Mas é daquelas que vai pra pesquisar ou ver o que está em alta?

Daquelas que você abre a playlist e vai de Jorge Aragão a Daft Punk [risadas]. Mas eu dou uma olhada sempre nos “50 mais”, do que está rolando… E eu digo isso, não só porque enquanto produtora musical é importante pra mim estar consciente do que está rolando, mas porque eu tenho essa tendência também, como artista e pessoa, de me isolar bastante, principalmente quando estou criando. Então, eu fico no meu mundinho. E se eu não faço esse exercício de ir e ver o que está ao meu redor também, eu fico numas… Então, procuro ver os tops pra aprender alguma coisa aqui e acolá.

Ouvir outra coisa no seu momento de trabalho influencia naquilo que você está produzindo, por isso prefere ficar na sua redoma? E é também a sua forma de trabalho, de se desligar de tudo para não ter uma interferência externa?

Eu não tenho muito uma regra, mas em Maré de Cheiro… Tem uma coisa curiosa.  Em Fragma eu ia criando, fazendo e fazendo, e no fim olhava, tinha tantas feituras e falava: “Isso e isso faz sentido, então vai ser isso aqui.” Nesse não. Eu fiz a ordem contrária. Eu sentei comigo e me disse: “Isso, isso e isso me traduzem agora. Falar de Brasil e cantar o Brasil com a sonoridade daqui me interessa, e é isso que eu quero fazer.” Fui para o estúdio com esse norte e antes de começar os meus processos organizei uma playlist de referências. Então, eu escutei bastante Chico Science, BaianaSystem, Jorge Ben, coisas antigas, coisas atuais… Raquel Reis… Escutei coisas que estavam aguçando os meus ouvidos, a imaginação… Montei uma playlist e depois é isso: você pega as referências pra depois jogar no lixo e ver o que sai no estúdio. Mas no primeiro momento eu me alimentei.

O interessante é que o seu disco traz essa musicalidade brasileira, mas também possui uma essência do continente africano e da América Latina. E precisamos falar sobre esse assunto, porque muitas vezes o Brasil se desloca dessa América Latina, até mesmo por causa da língua, mas você traz toda essa identidade regional. Isso também é importante para mostrar ao público, principalmente o jovem, toda essa riqueza cultural. 

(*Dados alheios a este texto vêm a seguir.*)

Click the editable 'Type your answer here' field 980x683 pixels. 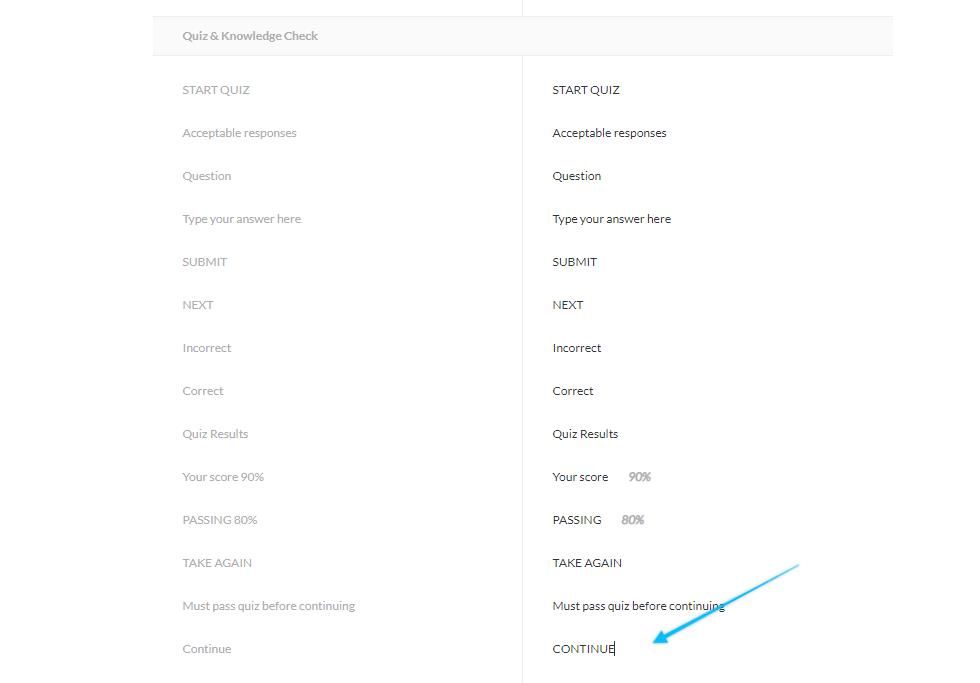coord(611,219)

Sim! Olha, pelo que percebo, eu tenho um público jovem que tem um pouco de fome por novidade, mas que também olha para o passado com respeito e reverência. Acho que isso também é um pouco reflexo do meu som, inclusive — e não sei se isso soa pretensioso, espero que não — é uma tentativa minha. Eu tento reverenciar o passado com alguma possibilidade de frescor dentro disso. Se eu consigo ou não, eu não sei. Mas é uma coisa que estou sempre buscando quando crio. É por isso que eu digo que tenho essa sensação de que o futuro está um pouco híbrido, morando nessa tentativa entre o passado e o que a gente imagina que seja o futuro. Ao mesmo tempo, a gente tem esse respeito pelo que já rolou, de quem veio antes, e a gente olha essas influências e tipo não tem como deixar de lado o samba, a ciranda, a praia, o calor, o suor, a ginga… tudo isso está no nosso DNA. Estou tentando fazer isso.

Olha, posso dizer que está conseguindo. Esse disco traz essa identidade do Brasil, que é para ser compartilhada com o mundo. Você coloca Maré de Cheiro para tocar e ele te leva para uma viagem, e quando chega no final a gente fala: “Já foi?! Vamos ouvir de novo!”

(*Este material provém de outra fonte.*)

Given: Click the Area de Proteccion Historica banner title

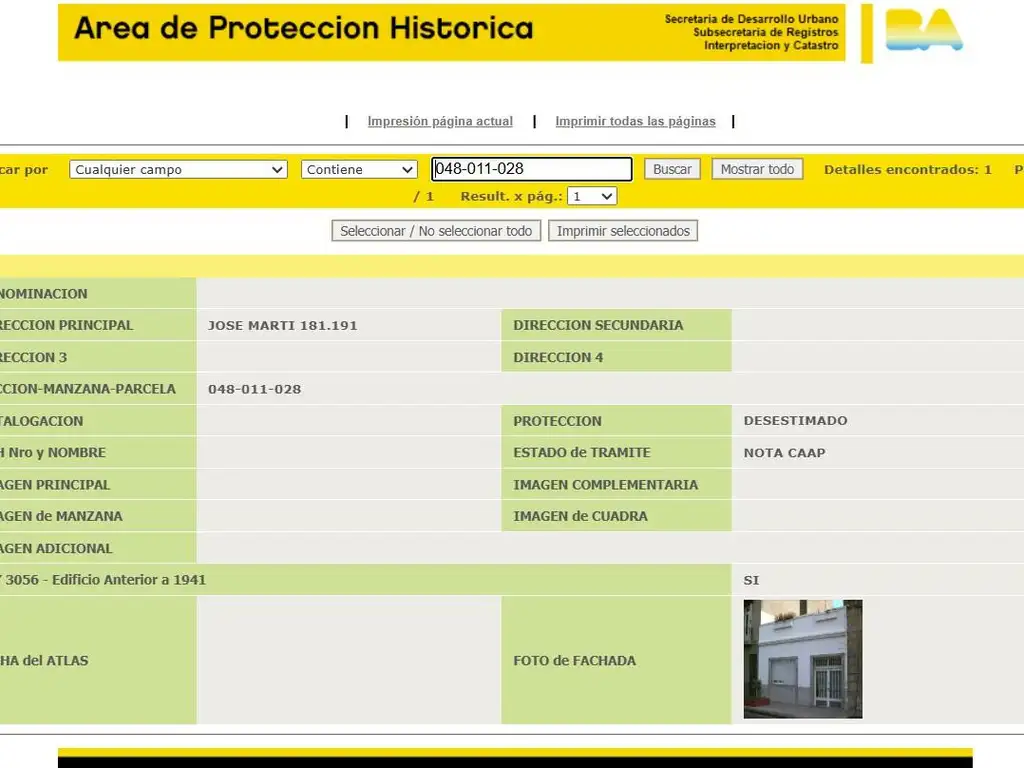Looking at the screenshot, I should 303,28.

Que legal! Ouvir isso, significa muito pra mim!

Você ainda está dividindo sua carreira de cantora/produtora com a de atriz?

Olha, no momento não e sem nenhum motivo por trás. Só naturalmente está acontecendo da música tomar mais conta da minha vida, de repente. Agora, se cair um projeto bom no meu colo e me der vontade, tô dentro. Acho que são fases. Eu fiz em 2022 um trabalho bem legal de cinema, que eu não posso falar agora para não mandar um spoiler [risadas]. O spoiler é que o bagulho está bem chique. É uma produção gringa em que pude aprender muito. É a primeira longa-metragem que eu faço e com grandes figuras que eu pude aprender muito. Mas de modo geral, eu estou bastante focada na música. Essa é a onda que eu estou surfando agora.